Endocrine Abstracts (2019) 65 P254 | DOI: 10.1530/endoabs.65.P254

St James's Hospital intensive care unit insulin discharge policy - A quality improvement project

Mark Quinn, Ashling Courtney, Coilin-Collins Smyth, Marie-Louise Healy, Agnieszka Pazderska & Enda O’Connor


St. James’s Hospital, Dublin, Ireland


Background: Many patients require IV insulin during their critical illness. Maintenance of insulin in St James’s Hospital ICU is governed by a local protocol. At the time of ICU discharge, IV insulin therapy is often stopped. Transitioning from IV to subcutaneous insulin is often done with endocrinology input. If this is unavailable inappropriate insulin dosing may increase the risk of hypo-/hyperglycaemia.

Aims: To reduce the number of episodes of hyperglycaemia (BG>14), hypoglycaemia (BG<4.0) and diabetic emergencies over the first 48 h following ICU discharge in patients requiring IV insulin.

Methods: All patients requiring IV insulin over the previous 6 months were highlighted using the ICU electronic patient record. Those on IV insulin on their day of discharge were isolated. Medical records were analysed to record episodes of hypo/hyperglycaemia that occurred in the first 48 h following discharge from ICU. A protocol for transitioning from IV to SC insulin was then developed and implemented. Rates of hypo/hyperglycaemia were then recorded in this group. Rates of each were compared.

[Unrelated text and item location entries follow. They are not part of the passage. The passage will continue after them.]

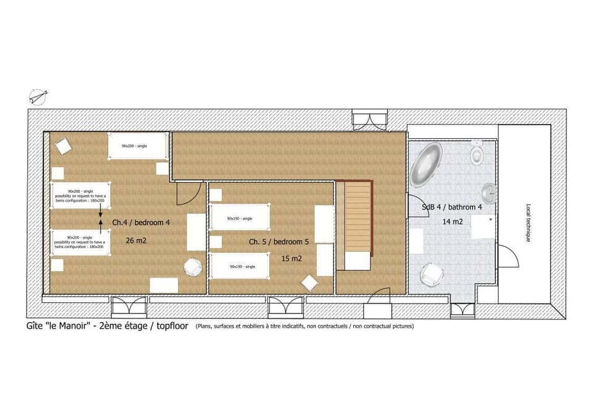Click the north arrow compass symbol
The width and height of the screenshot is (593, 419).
(x=37, y=96)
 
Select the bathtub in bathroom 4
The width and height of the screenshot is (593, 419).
(x=426, y=165)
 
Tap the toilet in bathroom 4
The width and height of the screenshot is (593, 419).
(x=476, y=152)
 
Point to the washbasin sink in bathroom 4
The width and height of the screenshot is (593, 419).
(x=489, y=193)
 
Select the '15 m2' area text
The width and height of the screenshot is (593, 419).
(x=291, y=259)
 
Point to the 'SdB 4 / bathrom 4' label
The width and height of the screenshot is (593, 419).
(x=452, y=207)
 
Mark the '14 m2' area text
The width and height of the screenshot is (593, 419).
(x=452, y=222)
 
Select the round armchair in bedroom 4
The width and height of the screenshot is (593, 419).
(x=193, y=267)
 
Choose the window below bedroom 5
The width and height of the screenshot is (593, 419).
(x=285, y=307)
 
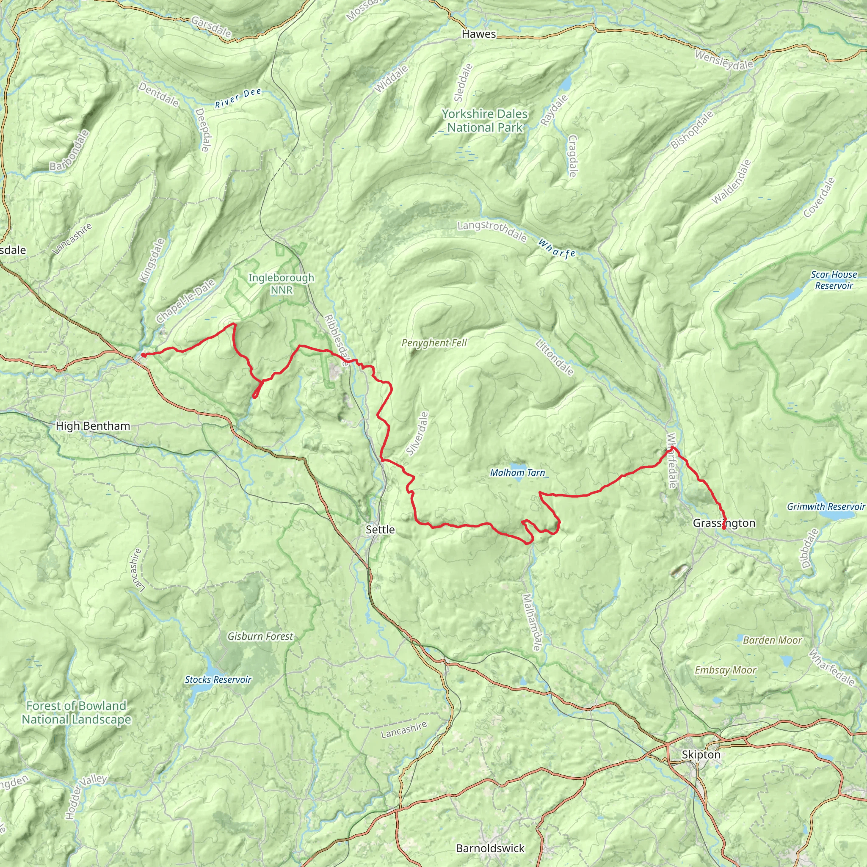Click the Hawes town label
tap(479, 34)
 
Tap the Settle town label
tap(380, 530)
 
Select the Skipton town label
tap(701, 754)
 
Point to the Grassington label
tap(724, 523)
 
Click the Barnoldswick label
tap(490, 848)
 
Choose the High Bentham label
tap(93, 426)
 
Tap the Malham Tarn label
tap(517, 472)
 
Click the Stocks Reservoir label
tap(218, 679)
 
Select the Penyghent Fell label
tap(434, 343)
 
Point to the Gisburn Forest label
tap(260, 636)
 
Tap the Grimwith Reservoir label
tap(826, 507)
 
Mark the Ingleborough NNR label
tap(282, 284)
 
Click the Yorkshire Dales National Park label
tap(485, 121)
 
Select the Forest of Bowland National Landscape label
tap(76, 712)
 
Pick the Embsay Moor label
tap(725, 670)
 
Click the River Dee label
tap(238, 99)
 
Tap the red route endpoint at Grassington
tap(724, 528)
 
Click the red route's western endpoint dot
tap(143, 355)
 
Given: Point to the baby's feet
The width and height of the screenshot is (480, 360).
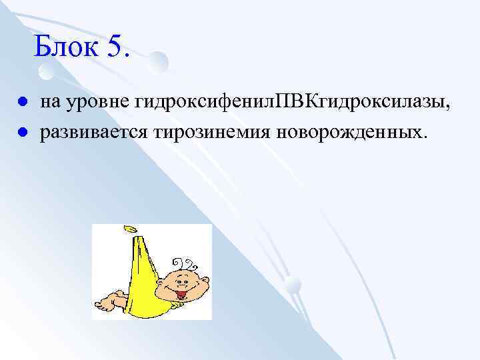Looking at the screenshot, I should (107, 303).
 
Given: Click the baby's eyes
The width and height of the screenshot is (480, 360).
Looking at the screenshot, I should (181, 277).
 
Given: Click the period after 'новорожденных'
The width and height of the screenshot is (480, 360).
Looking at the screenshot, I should (421, 135).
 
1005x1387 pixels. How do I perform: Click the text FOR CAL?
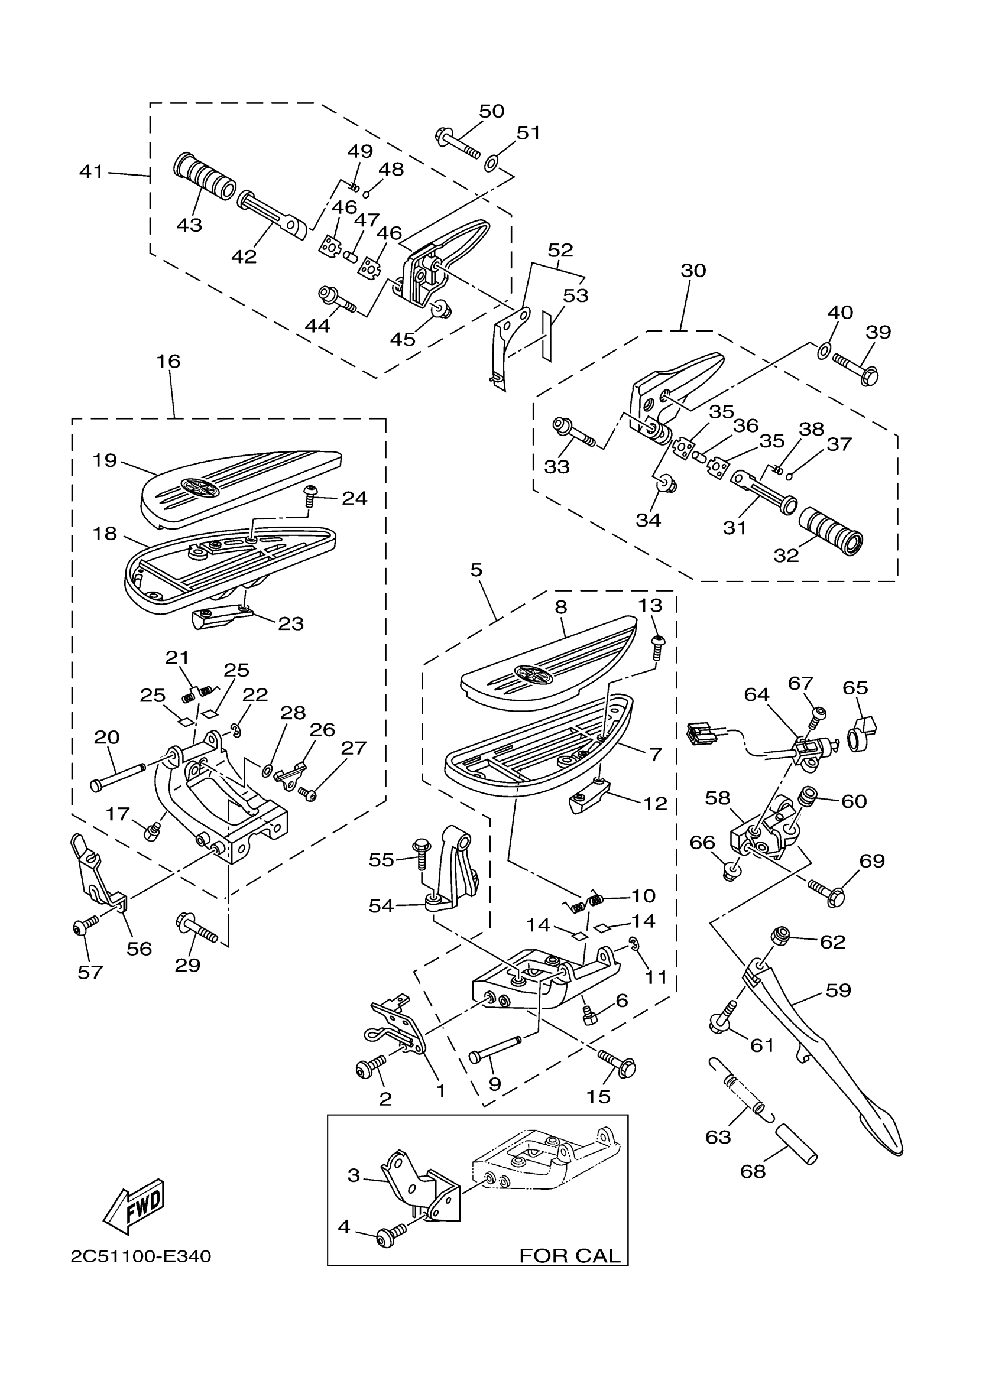point(569,1256)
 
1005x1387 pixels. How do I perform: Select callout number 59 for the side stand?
point(838,990)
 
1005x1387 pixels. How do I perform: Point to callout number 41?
point(91,172)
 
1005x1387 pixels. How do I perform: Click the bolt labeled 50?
point(458,142)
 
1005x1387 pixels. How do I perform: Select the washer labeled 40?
point(824,350)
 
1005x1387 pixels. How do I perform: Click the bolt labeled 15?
point(617,1063)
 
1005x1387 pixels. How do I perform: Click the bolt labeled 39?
point(857,369)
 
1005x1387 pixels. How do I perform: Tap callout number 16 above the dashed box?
point(168,362)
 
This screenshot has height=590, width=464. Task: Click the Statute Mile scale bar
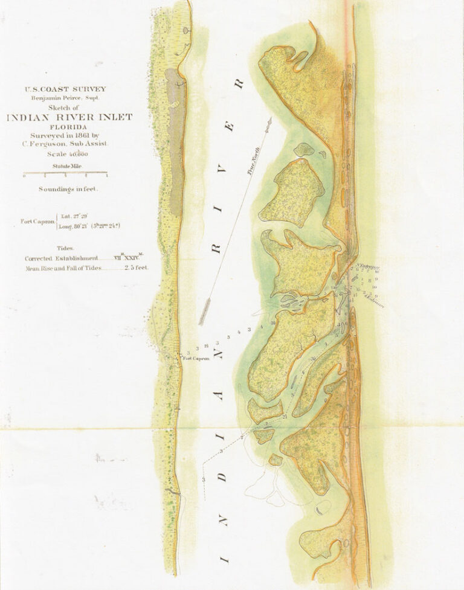click(x=65, y=175)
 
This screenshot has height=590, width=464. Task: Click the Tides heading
click(x=66, y=248)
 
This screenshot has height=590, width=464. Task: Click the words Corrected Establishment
click(x=60, y=258)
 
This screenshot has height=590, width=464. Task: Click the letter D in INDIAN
click(x=222, y=475)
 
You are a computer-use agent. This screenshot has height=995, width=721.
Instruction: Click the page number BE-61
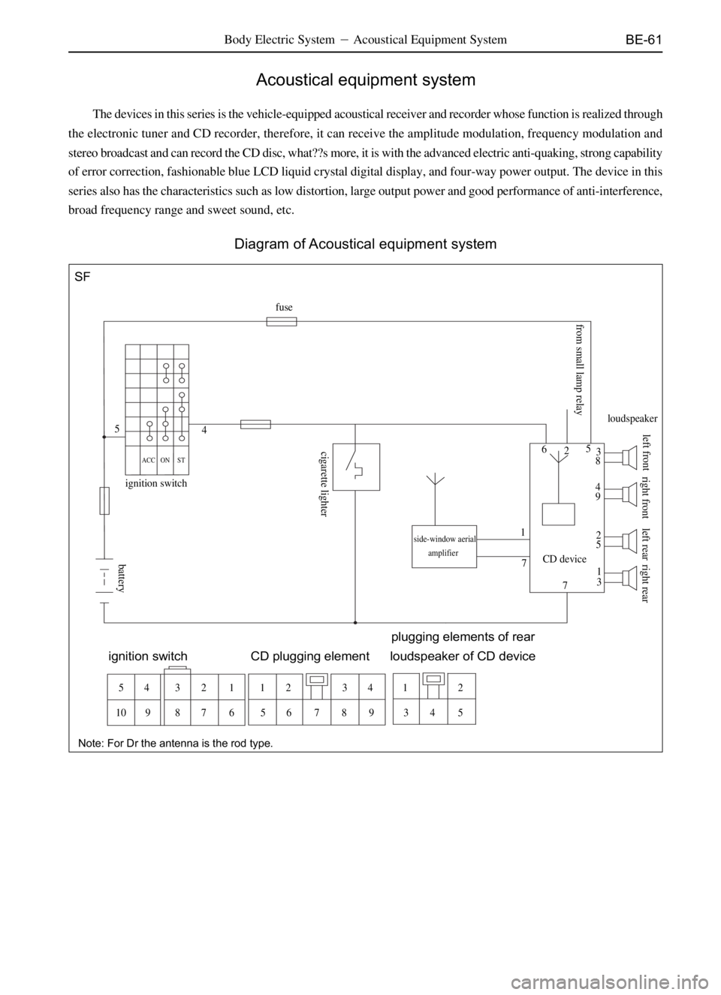click(x=644, y=40)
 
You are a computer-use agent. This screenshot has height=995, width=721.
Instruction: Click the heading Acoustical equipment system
click(x=366, y=80)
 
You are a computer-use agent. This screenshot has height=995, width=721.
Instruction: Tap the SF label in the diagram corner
click(x=82, y=277)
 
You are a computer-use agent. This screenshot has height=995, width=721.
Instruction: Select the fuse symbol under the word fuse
click(x=282, y=321)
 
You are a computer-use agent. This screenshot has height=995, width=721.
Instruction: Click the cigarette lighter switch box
click(x=356, y=467)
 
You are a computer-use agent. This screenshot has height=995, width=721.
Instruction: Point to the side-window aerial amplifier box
click(x=444, y=546)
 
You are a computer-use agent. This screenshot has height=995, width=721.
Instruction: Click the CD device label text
click(x=565, y=559)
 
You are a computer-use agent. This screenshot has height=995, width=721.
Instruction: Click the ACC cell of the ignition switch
click(x=149, y=460)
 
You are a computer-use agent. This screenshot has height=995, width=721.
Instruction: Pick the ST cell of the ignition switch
click(x=181, y=460)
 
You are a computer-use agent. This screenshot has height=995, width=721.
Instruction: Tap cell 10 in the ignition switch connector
click(x=121, y=713)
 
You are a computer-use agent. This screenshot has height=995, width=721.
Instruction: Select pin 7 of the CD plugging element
click(x=316, y=713)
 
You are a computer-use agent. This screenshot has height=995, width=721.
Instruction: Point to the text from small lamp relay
click(x=578, y=370)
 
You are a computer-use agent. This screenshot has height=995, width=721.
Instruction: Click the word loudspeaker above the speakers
click(x=632, y=419)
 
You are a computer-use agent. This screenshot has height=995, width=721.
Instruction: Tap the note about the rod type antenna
click(x=176, y=743)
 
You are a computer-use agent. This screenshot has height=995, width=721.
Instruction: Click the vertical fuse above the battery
click(x=104, y=501)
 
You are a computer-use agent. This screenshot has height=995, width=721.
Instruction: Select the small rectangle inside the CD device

Results: From November 2018 to April 2019 262 patients required IV insulin during their ICU admission. 56 were on IV insulin on their day of discharge. 19 were excluded due to inadequate data. 56.7% (n=21) were hyperglycaemic , 2.7% (n=1) had an episode of symptomatic hypoglycaemia and 8.1% (n=3) had hyperglycaemia with ketosis within 48 h after ICU discharge. From May to June 2019 14 patients underwent IV to SC insulin transition using our protocol. 1 was excluded as the protocol was not adhered to. 7.1% (n=1) were hyperglycaemic over the 48 h following ICU discharge. There were no episodes of hypoglycaemia and no diabetic emergencies.

Discussion: This protocol appears to be safe and improves rates of hypo-/hyperglycaemia in a group of patients transitioning from a closed ICU to ward-based management.